* **Exercise requirements**
Below are some entries; report how many of their lines contain the word "computer", giving nothing besides the number.

* **Input material**
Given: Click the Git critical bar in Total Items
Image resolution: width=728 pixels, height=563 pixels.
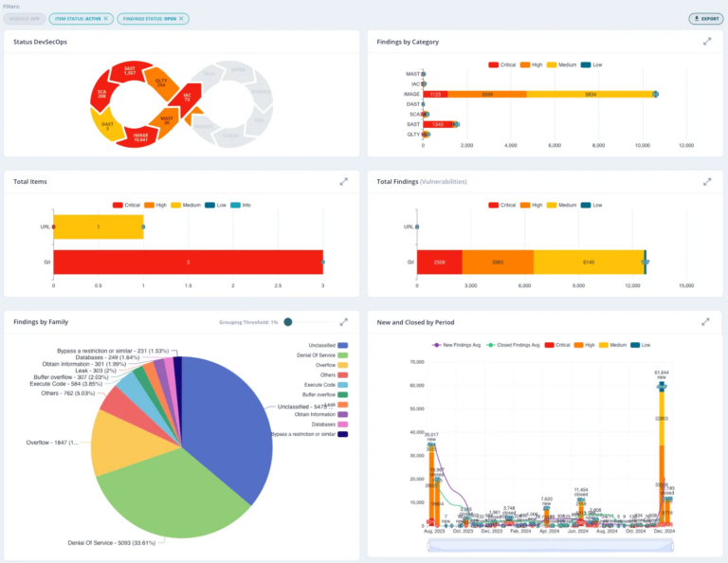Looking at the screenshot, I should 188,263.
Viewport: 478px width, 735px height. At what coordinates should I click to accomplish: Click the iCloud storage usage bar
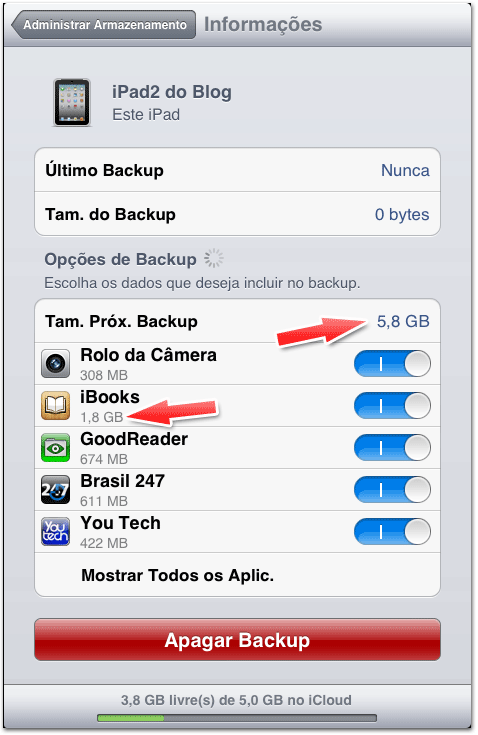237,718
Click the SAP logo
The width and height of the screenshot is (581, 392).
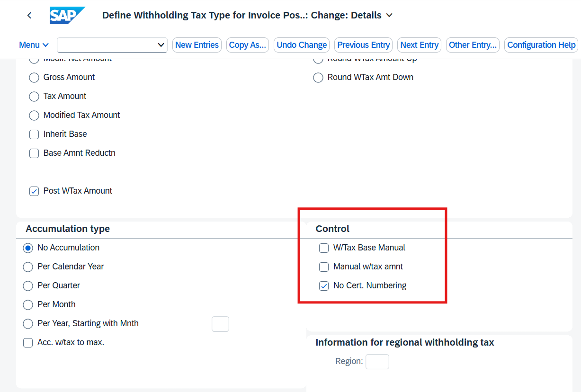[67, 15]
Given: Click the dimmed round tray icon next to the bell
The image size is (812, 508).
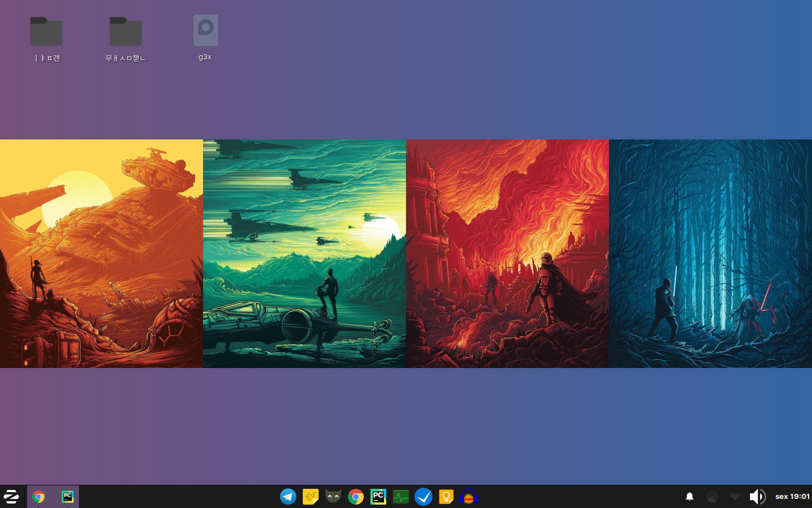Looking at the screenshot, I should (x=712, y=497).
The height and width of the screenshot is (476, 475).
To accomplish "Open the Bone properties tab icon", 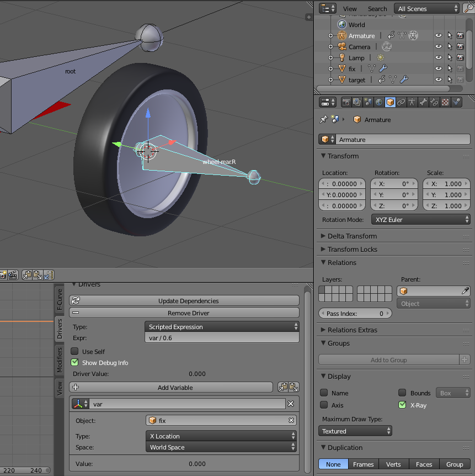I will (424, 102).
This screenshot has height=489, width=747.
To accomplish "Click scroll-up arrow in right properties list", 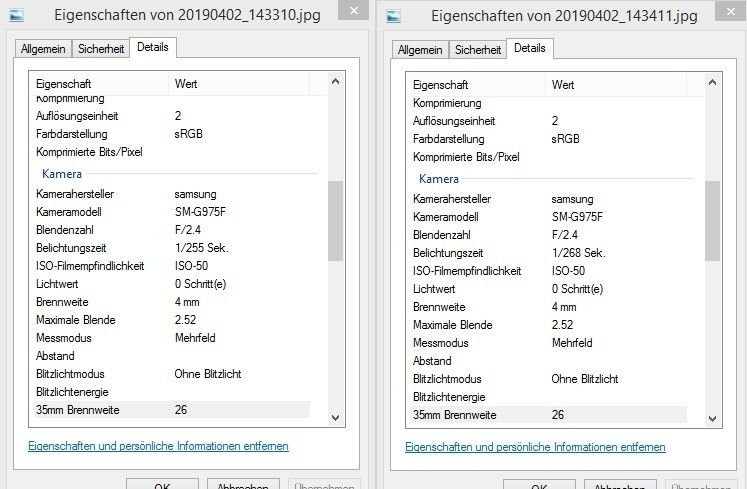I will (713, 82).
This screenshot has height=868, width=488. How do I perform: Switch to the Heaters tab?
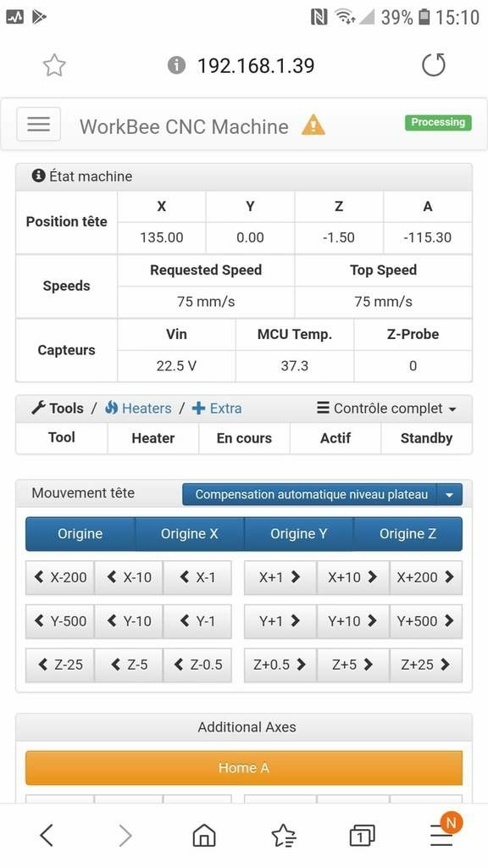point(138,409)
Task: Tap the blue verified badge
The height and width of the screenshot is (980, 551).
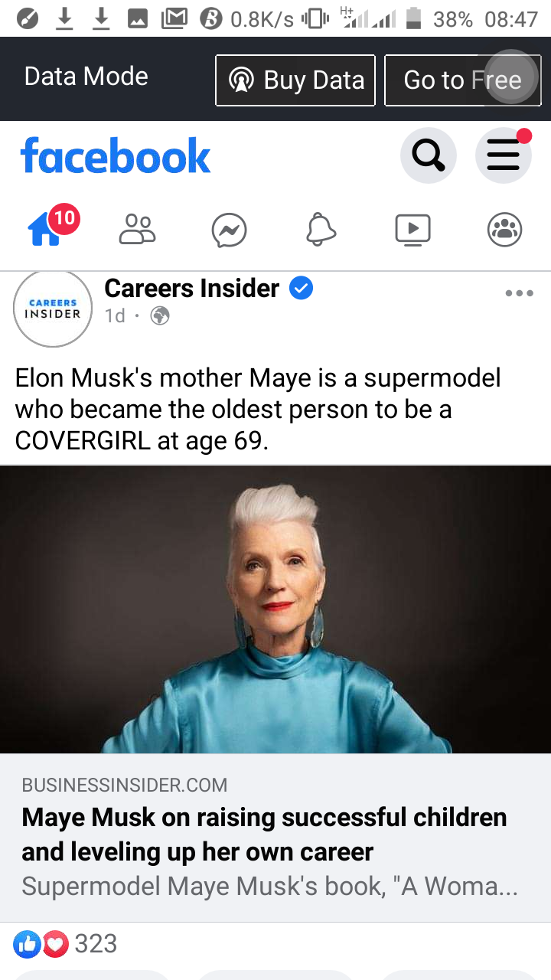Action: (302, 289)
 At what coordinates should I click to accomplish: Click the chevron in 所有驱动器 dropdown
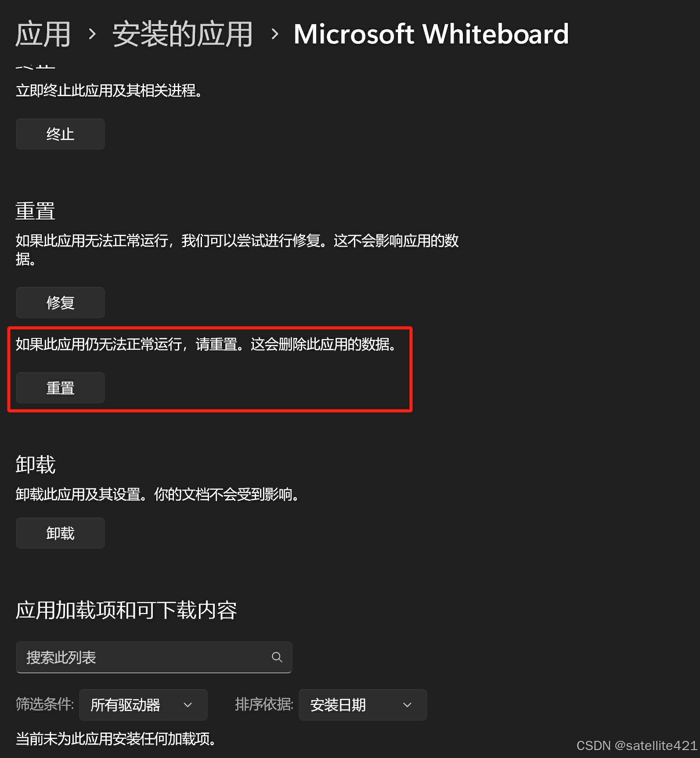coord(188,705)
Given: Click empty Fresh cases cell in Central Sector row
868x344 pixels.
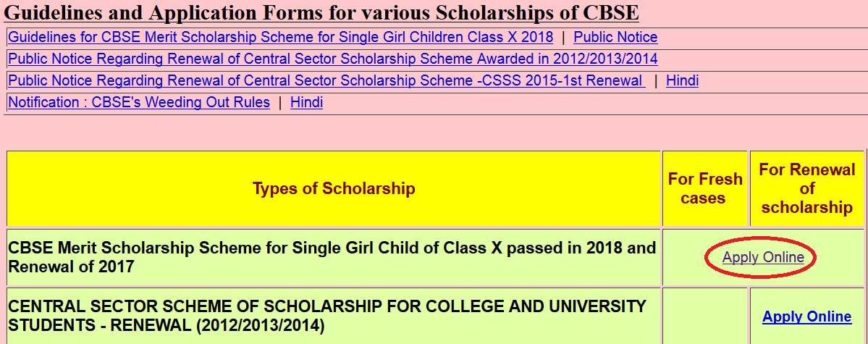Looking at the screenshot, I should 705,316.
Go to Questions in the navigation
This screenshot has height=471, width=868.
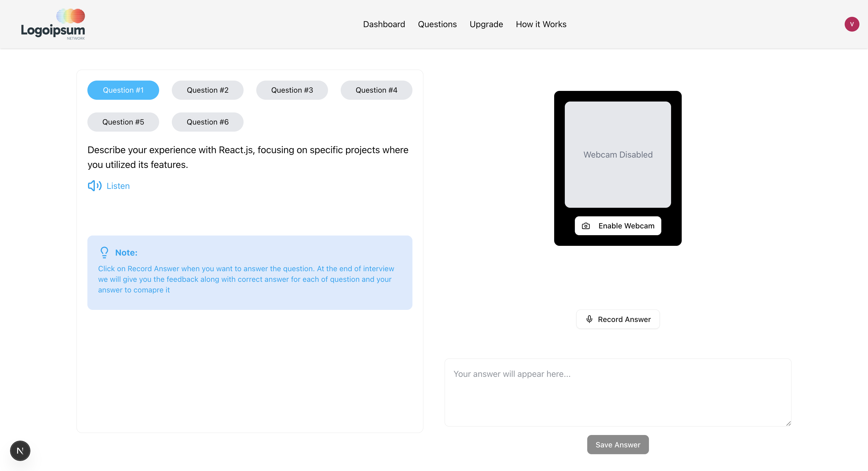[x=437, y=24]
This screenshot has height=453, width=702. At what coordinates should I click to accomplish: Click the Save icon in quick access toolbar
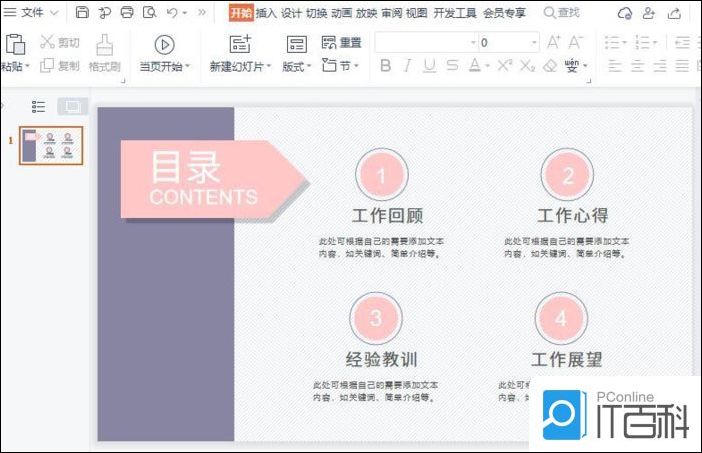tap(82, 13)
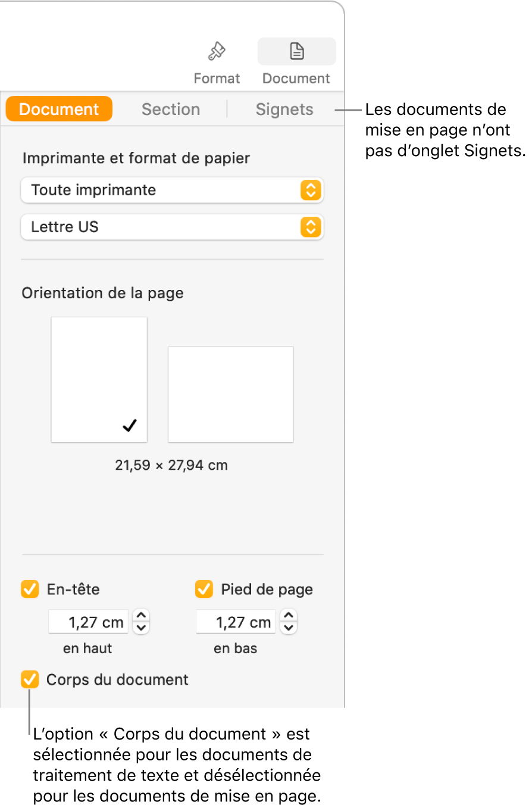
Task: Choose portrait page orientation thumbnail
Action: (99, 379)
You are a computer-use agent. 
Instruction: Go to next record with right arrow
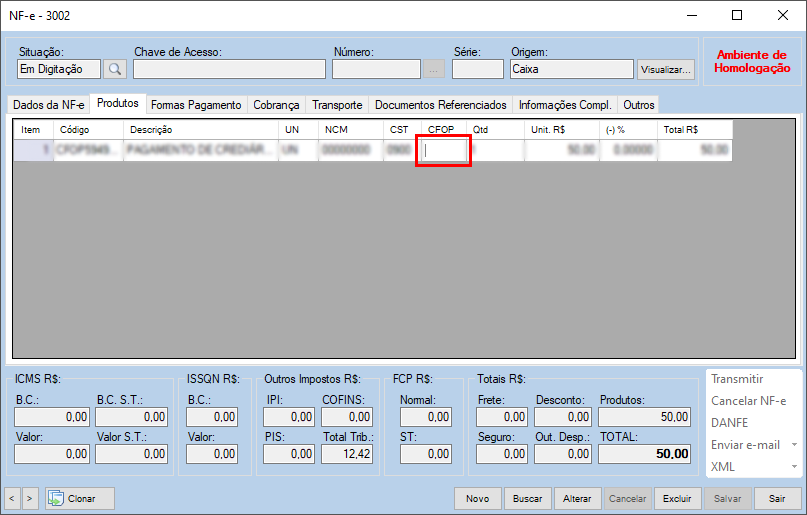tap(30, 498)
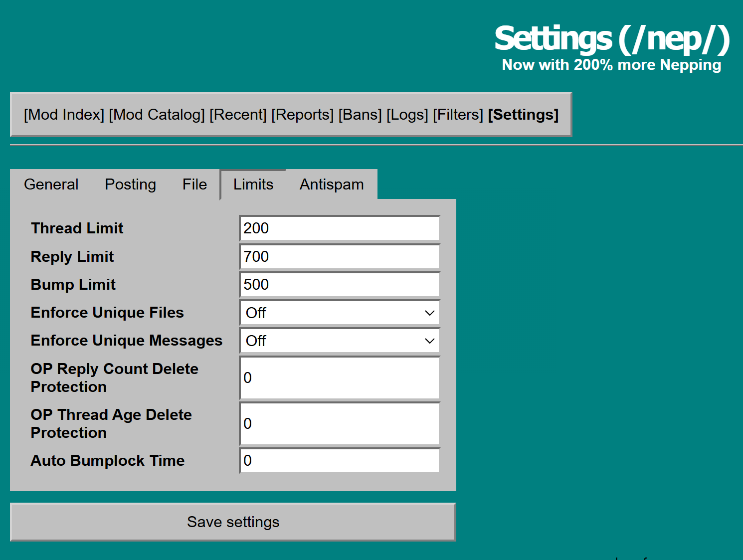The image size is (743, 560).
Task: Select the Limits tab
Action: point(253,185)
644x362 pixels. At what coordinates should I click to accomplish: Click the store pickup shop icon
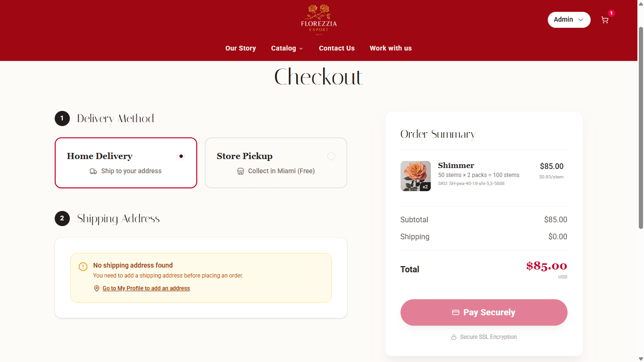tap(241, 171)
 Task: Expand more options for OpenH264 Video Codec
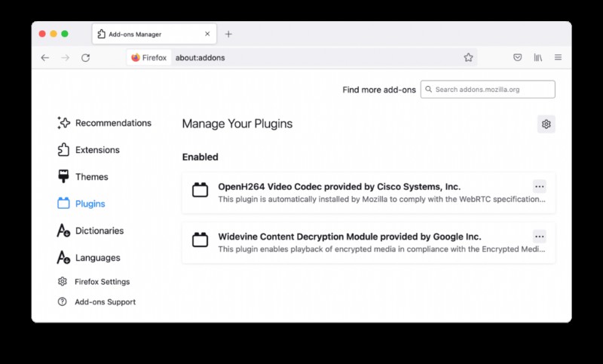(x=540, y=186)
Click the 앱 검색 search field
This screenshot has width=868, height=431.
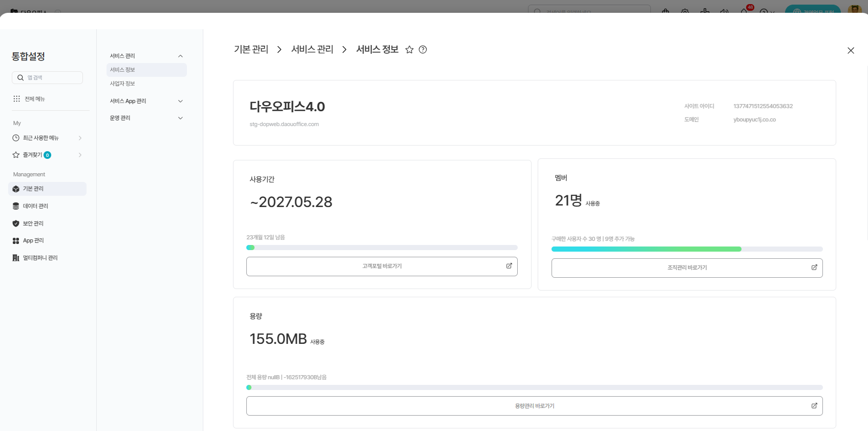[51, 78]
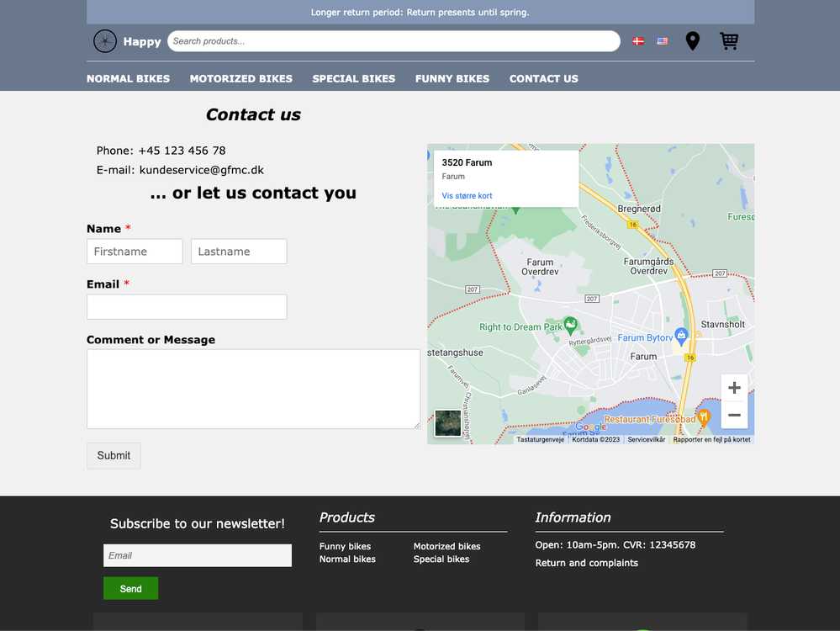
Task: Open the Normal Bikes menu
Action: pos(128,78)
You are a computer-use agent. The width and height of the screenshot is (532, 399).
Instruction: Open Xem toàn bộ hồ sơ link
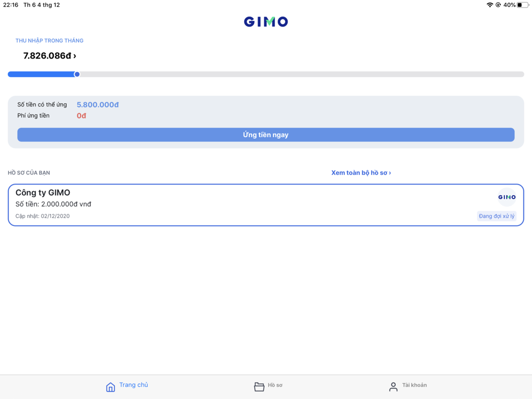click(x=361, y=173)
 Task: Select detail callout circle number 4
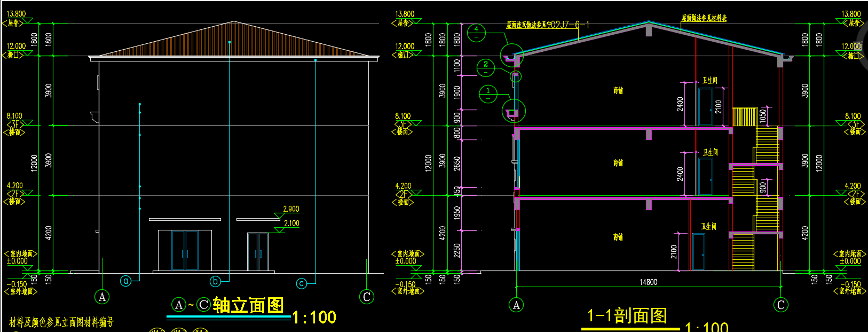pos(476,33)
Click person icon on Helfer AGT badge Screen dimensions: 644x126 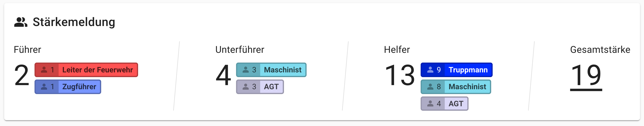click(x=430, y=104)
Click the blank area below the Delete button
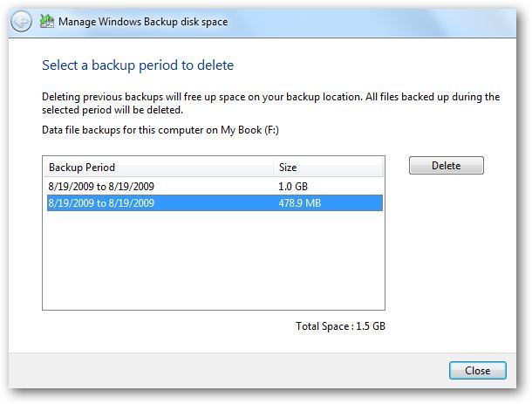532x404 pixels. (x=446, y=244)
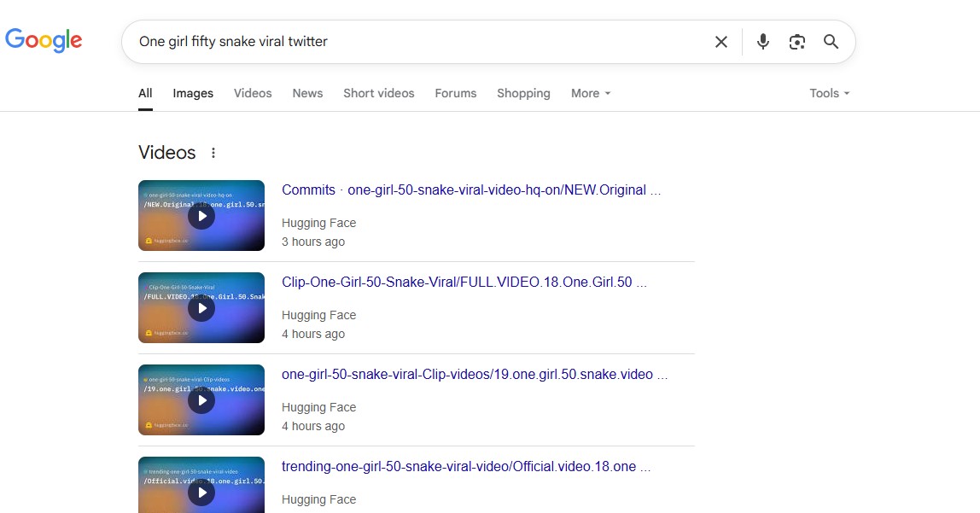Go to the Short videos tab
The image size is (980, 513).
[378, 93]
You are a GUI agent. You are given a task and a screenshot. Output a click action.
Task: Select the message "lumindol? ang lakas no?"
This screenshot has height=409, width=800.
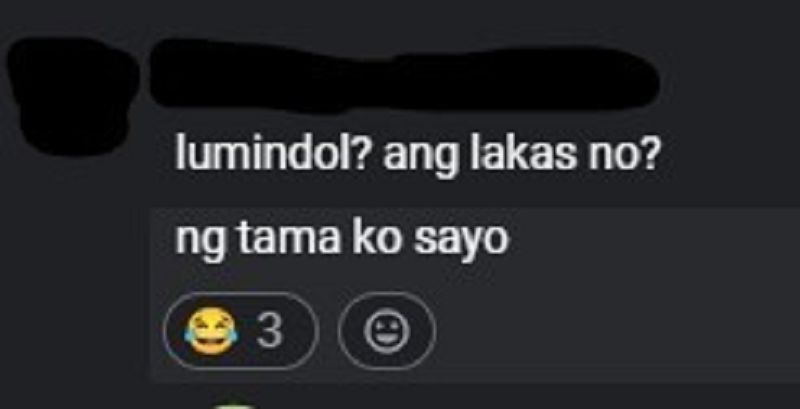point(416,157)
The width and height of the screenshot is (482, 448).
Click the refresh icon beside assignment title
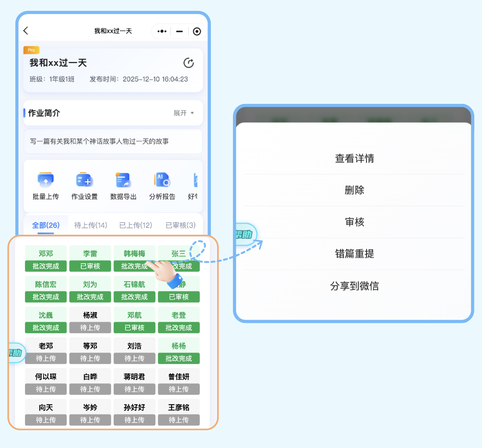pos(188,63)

* **Result below**
2